Task item: Under no circumstances alter the records; copy each one exactly.

Task material:
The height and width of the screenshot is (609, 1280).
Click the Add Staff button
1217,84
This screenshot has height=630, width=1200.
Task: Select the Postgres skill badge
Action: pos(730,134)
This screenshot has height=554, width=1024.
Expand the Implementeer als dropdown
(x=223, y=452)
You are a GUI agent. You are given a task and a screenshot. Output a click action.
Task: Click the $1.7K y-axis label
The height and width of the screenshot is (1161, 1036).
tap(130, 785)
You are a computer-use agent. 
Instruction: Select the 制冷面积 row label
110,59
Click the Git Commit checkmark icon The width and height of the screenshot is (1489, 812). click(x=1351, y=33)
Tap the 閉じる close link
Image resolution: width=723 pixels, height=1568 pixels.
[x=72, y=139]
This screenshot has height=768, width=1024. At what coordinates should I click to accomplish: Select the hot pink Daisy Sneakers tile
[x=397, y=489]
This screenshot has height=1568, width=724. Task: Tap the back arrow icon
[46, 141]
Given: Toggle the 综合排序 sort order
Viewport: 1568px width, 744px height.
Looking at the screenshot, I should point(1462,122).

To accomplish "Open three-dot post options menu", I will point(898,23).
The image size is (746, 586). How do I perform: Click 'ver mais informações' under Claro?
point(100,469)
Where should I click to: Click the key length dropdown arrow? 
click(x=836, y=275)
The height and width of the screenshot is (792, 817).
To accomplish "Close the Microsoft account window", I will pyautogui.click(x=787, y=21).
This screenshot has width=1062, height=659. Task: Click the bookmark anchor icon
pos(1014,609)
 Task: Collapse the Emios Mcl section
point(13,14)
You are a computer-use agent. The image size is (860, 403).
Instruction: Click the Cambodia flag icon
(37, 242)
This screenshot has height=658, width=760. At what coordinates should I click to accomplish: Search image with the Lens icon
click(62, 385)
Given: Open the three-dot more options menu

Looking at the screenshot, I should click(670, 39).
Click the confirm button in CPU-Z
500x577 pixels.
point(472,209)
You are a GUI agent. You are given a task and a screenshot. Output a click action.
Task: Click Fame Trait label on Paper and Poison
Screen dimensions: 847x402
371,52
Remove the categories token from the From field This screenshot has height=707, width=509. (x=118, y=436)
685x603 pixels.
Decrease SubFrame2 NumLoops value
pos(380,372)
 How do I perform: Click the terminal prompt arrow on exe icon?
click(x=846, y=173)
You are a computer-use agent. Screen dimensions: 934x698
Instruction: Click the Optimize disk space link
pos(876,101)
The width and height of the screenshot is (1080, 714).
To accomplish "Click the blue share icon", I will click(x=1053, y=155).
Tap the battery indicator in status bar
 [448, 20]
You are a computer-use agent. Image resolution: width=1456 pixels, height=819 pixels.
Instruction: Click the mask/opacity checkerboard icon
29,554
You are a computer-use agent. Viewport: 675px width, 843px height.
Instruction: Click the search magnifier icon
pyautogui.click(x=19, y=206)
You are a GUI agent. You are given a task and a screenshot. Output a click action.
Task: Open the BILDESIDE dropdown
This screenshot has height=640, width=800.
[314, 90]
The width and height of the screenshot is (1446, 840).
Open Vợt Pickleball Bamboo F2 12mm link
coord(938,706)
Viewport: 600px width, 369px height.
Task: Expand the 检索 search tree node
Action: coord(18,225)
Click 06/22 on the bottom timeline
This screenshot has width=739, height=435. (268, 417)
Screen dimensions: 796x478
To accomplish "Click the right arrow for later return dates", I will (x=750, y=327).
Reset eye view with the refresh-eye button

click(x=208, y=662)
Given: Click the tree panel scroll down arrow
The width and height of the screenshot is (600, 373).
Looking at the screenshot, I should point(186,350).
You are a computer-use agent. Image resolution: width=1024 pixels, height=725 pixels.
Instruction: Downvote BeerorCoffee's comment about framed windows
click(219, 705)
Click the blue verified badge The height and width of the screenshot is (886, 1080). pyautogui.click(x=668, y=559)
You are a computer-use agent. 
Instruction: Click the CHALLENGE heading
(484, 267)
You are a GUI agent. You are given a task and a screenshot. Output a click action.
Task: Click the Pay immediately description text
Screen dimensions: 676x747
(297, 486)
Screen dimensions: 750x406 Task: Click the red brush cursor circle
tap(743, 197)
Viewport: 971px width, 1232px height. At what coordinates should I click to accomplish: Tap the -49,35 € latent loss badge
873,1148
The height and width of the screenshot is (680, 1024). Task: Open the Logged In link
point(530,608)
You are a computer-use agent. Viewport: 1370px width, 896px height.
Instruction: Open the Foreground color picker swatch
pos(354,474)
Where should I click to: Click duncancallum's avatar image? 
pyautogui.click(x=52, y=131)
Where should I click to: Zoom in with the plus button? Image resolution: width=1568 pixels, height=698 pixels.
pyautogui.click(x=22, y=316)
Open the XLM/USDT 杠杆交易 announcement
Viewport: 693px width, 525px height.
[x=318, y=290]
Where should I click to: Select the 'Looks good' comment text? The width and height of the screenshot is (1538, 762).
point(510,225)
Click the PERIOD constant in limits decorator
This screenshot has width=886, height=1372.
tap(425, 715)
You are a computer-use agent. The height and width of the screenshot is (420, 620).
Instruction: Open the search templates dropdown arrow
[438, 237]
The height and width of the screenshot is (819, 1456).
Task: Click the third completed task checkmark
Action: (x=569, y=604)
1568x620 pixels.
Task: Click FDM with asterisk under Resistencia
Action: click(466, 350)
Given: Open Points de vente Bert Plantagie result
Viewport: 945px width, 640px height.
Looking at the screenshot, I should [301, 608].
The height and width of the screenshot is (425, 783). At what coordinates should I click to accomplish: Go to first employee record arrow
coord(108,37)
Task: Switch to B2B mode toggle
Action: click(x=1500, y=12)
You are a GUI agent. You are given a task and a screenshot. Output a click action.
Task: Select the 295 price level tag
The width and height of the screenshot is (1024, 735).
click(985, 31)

Task answer:
The height and width of the screenshot is (609, 1280).
Click the Add Staff button
1217,84
This screenshot has height=630, width=1200.
Task: Select the Postgres skill badge
Action: pos(730,134)
This screenshot has height=554, width=1024.
Expand the Implementeer als dropdown
(x=223, y=452)
You are a GUI agent. You are given a task and a screenshot. Output a click action.
Task: Click the $1.7K y-axis label
The height and width of the screenshot is (1161, 1036).
tap(130, 785)
You are a computer-use agent. 
Instruction: Select the 制冷面积 row label
110,59
Click the Git Commit checkmark icon The width and height of the screenshot is (1489, 812). click(x=1351, y=33)
Tap the 閉じる close link
Image resolution: width=723 pixels, height=1568 pixels.
[x=72, y=139]
This screenshot has height=768, width=1024. At what coordinates should I click to accomplish: Select the hot pink Daisy Sneakers tile
[x=397, y=489]
This screenshot has height=1568, width=724. Task: Tap the back arrow icon
[46, 141]
Given: Toggle the 综合排序 sort order
Viewport: 1568px width, 744px height.
Looking at the screenshot, I should point(1462,122).

To accomplish "Open three-dot post options menu", I will point(898,23).
The image size is (746, 586). How do I perform: Click 'ver mais informações' under Claro?
point(100,469)
Where should I click to: Click the key length dropdown arrow? 
click(x=836, y=275)
The height and width of the screenshot is (792, 817).
To accomplish "Close the Microsoft account window", I will pyautogui.click(x=787, y=21).
This screenshot has width=1062, height=659. Task: Click the bookmark anchor icon
pos(1014,609)
 Task: Collapse the Emios Mcl section
point(13,14)
You are a computer-use agent. The image size is (860, 403).
Instruction: Click the Cambodia flag icon
(37, 242)
This screenshot has height=658, width=760. At what coordinates should I click to accomplish: Search image with the Lens icon
click(62, 385)
Given: Open the three-dot more options menu

Looking at the screenshot, I should click(670, 39).
Click the confirm button in CPU-Z
500x577 pixels.
point(472,209)
You are a GUI agent. You are given a task and a screenshot. Output a click action.
Task: Click Fame Trait label on Paper and Poison
Screen dimensions: 847x402
371,52
Remove the categories token from the From field This screenshot has height=707, width=509. (x=118, y=436)
685x603 pixels.
Decrease SubFrame2 NumLoops value
pos(380,372)
 How do I perform: Click the terminal prompt arrow on exe icon?
click(x=846, y=173)
You are a computer-use agent. Screen dimensions: 934x698
Instruction: Click the Optimize disk space link
pos(876,101)
The width and height of the screenshot is (1080, 714).
To accomplish "Click the blue share icon", I will click(x=1053, y=155).
Tap the battery indicator in status bar
 [448, 20]
You are a computer-use agent. Image resolution: width=1456 pixels, height=819 pixels.
Instruction: Click the mask/opacity checkerboard icon
29,554
You are a computer-use agent. Viewport: 675px width, 843px height.
Instruction: Click the search magnifier icon
pyautogui.click(x=19, y=206)
You are a GUI agent. You are given a task and a screenshot. Output a click action.
Task: Open the BILDESIDE dropdown
This screenshot has height=640, width=800.
[314, 90]
The width and height of the screenshot is (1446, 840).
Open Vợt Pickleball Bamboo F2 12mm link
coord(938,706)
Viewport: 600px width, 369px height.
Task: Expand the 检索 search tree node
Action: coord(18,225)
Click 06/22 on the bottom timeline
This screenshot has width=739, height=435. (268, 417)
Screen dimensions: 796x478
To accomplish "Click the right arrow for later return dates", I will (x=750, y=327).
Reset eye view with the refresh-eye button

click(x=208, y=662)
Given: Click the tree panel scroll down arrow
The width and height of the screenshot is (600, 373).
Looking at the screenshot, I should point(186,350).
You are a computer-use agent. Image resolution: width=1024 pixels, height=725 pixels.
Instruction: Downvote BeerorCoffee's comment about framed windows
click(219, 705)
Click the blue verified badge The height and width of the screenshot is (886, 1080). pyautogui.click(x=668, y=559)
You are a computer-use agent. 
Instruction: Click the CHALLENGE heading
(484, 267)
You are a GUI agent. You are given a task and a screenshot. Output a click action.
Task: Click the Pay immediately description text
Screen dimensions: 676x747
(297, 486)
Screen dimensions: 750x406 Task: Click the red brush cursor circle
tap(743, 197)
Viewport: 971px width, 1232px height. At what coordinates should I click to accomplish: Tap the -49,35 € latent loss badge
873,1148
The height and width of the screenshot is (680, 1024). Task: Open the Logged In link
point(530,608)
You are a computer-use agent. Viewport: 1370px width, 896px height.
Instruction: Open the Foreground color picker swatch
pos(354,474)
Where should I click to: Click duncancallum's avatar image? 
pyautogui.click(x=52, y=131)
Where should I click to: Zoom in with the plus button? Image resolution: width=1568 pixels, height=698 pixels.
pyautogui.click(x=22, y=316)
Open the XLM/USDT 杠杆交易 announcement
Viewport: 693px width, 525px height.
[x=318, y=290]
Where should I click to: Select the 'Looks good' comment text? The width and height of the screenshot is (1538, 762).
point(510,225)
Click the PERIOD constant in limits decorator
This screenshot has width=886, height=1372.
tap(425, 715)
You are a computer-use agent. The height and width of the screenshot is (420, 620).
Instruction: Open the search templates dropdown arrow
[438, 237]
The height and width of the screenshot is (819, 1456).
Task: Click the third completed task checkmark
Action: (x=569, y=604)
1568x620 pixels.
Task: Click FDM with asterisk under Resistencia
Action: click(466, 350)
Given: Open Points de vente Bert Plantagie result
Viewport: 945px width, 640px height.
Looking at the screenshot, I should [301, 608].
The height and width of the screenshot is (425, 783). At what coordinates should I click to accomplish: Go to first employee record arrow
coord(108,37)
Task: Switch to B2B mode toggle
Action: click(x=1500, y=12)
You are a GUI agent. You are given a task and a screenshot. Output a click action.
Task: Select the 295 price level tag
The width and height of the screenshot is (1024, 735).
click(985, 31)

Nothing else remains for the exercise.